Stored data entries
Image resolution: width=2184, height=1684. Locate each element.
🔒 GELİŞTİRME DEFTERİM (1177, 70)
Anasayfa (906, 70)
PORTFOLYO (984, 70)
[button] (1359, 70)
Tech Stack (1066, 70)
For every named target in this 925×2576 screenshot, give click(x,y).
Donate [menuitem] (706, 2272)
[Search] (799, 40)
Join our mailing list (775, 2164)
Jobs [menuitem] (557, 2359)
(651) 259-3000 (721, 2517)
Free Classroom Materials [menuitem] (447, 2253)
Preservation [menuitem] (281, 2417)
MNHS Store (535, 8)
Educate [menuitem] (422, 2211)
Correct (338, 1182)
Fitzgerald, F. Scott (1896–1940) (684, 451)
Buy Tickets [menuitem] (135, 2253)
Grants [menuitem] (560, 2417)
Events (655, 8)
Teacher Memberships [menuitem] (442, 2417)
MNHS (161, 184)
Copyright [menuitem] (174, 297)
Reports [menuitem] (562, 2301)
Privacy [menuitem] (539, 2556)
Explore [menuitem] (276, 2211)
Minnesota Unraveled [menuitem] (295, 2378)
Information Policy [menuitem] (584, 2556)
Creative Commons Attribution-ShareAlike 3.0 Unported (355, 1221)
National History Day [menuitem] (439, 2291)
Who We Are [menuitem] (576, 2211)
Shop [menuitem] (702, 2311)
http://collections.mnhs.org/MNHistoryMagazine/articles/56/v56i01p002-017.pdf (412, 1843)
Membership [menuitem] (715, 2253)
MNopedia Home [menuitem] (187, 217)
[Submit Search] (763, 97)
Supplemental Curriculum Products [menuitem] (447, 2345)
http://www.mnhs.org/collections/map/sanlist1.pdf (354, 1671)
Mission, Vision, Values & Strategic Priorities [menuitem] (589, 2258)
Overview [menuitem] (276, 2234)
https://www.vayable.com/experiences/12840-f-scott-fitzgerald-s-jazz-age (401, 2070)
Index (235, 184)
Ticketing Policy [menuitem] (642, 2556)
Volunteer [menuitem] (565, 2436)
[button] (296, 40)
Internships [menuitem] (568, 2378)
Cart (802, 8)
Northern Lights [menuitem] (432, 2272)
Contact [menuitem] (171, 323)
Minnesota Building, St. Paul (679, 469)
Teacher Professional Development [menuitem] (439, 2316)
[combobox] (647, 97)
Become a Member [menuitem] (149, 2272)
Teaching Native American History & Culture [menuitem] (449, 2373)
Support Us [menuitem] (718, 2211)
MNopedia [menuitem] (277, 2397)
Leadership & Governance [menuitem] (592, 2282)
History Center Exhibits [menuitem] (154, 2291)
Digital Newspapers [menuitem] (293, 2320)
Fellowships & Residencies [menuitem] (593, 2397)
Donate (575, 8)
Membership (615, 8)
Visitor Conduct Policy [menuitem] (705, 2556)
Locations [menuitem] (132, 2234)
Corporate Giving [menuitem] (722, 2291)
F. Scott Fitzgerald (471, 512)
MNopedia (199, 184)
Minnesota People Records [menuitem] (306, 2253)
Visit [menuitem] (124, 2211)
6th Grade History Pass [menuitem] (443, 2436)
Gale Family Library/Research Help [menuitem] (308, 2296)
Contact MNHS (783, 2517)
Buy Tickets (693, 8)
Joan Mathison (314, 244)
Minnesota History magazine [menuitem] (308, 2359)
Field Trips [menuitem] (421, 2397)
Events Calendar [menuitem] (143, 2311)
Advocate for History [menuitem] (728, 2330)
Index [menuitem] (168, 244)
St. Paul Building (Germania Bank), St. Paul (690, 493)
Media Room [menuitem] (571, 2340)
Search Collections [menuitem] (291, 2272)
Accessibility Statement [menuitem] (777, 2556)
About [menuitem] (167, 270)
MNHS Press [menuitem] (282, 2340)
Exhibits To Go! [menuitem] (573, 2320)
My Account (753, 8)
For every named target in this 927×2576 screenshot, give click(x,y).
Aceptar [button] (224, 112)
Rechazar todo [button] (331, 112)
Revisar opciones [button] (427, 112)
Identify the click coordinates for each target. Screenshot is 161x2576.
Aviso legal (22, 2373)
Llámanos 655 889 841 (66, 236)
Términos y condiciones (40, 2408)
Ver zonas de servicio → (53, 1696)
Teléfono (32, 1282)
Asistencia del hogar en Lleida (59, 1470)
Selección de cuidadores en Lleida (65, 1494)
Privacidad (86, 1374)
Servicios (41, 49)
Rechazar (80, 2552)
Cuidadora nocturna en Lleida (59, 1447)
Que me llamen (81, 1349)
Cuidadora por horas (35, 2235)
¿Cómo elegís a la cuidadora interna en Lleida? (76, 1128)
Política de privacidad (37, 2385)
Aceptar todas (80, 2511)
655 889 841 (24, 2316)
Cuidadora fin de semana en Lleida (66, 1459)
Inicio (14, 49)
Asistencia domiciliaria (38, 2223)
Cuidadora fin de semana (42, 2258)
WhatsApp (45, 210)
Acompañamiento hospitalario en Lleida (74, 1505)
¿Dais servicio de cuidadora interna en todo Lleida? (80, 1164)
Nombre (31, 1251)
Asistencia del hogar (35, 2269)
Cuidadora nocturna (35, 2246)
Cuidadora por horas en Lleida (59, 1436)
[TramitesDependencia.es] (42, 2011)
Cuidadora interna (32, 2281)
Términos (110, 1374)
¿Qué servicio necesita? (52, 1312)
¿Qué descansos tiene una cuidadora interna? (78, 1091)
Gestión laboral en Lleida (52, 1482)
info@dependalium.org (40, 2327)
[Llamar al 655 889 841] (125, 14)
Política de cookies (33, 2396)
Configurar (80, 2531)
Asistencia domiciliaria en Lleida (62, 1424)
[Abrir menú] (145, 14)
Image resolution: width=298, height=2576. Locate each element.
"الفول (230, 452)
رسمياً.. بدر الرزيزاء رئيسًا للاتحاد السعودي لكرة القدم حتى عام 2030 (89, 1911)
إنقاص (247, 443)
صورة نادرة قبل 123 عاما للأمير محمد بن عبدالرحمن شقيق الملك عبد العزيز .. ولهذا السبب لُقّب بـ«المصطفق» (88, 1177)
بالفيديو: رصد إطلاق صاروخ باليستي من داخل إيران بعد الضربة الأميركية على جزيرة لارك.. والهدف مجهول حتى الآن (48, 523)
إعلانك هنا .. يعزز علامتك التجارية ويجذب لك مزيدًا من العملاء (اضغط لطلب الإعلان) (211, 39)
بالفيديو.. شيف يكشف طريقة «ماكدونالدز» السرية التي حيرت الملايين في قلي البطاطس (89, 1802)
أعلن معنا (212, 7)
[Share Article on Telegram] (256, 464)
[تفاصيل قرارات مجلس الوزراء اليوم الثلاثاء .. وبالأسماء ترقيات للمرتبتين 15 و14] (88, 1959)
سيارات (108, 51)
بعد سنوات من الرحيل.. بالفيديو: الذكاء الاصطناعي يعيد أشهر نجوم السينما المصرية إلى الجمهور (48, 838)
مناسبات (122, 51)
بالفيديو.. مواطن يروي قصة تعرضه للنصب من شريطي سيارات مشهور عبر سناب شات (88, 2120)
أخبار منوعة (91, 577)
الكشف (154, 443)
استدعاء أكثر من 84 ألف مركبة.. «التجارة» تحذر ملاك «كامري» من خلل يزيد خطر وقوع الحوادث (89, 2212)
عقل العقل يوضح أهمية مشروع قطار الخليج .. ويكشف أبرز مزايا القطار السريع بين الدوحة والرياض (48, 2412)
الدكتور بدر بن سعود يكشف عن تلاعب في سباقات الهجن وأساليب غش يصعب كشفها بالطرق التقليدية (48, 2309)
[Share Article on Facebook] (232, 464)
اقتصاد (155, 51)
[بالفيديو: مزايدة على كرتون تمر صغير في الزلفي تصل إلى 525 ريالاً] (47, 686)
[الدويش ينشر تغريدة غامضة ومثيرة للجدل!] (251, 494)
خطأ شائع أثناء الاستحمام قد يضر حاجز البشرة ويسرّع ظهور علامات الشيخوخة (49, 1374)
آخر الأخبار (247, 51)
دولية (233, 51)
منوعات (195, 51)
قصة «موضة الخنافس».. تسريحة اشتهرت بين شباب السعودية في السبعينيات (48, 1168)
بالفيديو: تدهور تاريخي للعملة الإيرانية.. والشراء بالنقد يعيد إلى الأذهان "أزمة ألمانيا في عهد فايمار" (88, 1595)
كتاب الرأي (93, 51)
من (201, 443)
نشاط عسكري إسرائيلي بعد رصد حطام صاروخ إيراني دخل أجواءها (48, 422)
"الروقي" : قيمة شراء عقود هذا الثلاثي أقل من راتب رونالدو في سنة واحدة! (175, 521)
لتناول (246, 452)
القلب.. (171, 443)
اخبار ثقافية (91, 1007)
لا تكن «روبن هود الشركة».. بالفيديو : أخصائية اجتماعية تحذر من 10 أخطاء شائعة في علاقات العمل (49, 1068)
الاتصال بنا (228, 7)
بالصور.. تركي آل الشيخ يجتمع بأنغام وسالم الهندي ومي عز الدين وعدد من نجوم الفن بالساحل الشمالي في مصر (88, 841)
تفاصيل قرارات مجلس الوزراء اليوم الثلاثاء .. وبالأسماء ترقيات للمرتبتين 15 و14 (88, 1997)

Exercise directions>
From the data above, reproduce word for word the lines running from the line with "Visitor Conduct Policy [menuitem] (705, 2556)" to the line with "Index [menuitem] (168, 244)", ends included.

Output for this exercise>
Visitor Conduct Policy [menuitem] (705, 2556)
Locations [menuitem] (132, 2234)
Corporate Giving [menuitem] (722, 2291)
F. Scott Fitzgerald (471, 512)
MNopedia (199, 184)
Minnesota People Records [menuitem] (306, 2253)
Visit [menuitem] (124, 2211)
6th Grade History Pass [menuitem] (443, 2436)
Gale Family Library/Research Help [menuitem] (308, 2296)
Contact MNHS (783, 2517)
Buy Tickets (693, 8)
Joan Mathison (314, 244)
Minnesota History magazine [menuitem] (308, 2359)
Field Trips [menuitem] (421, 2397)
Events Calendar [menuitem] (143, 2311)
Advocate for History [menuitem] (728, 2330)
Index [menuitem] (168, 244)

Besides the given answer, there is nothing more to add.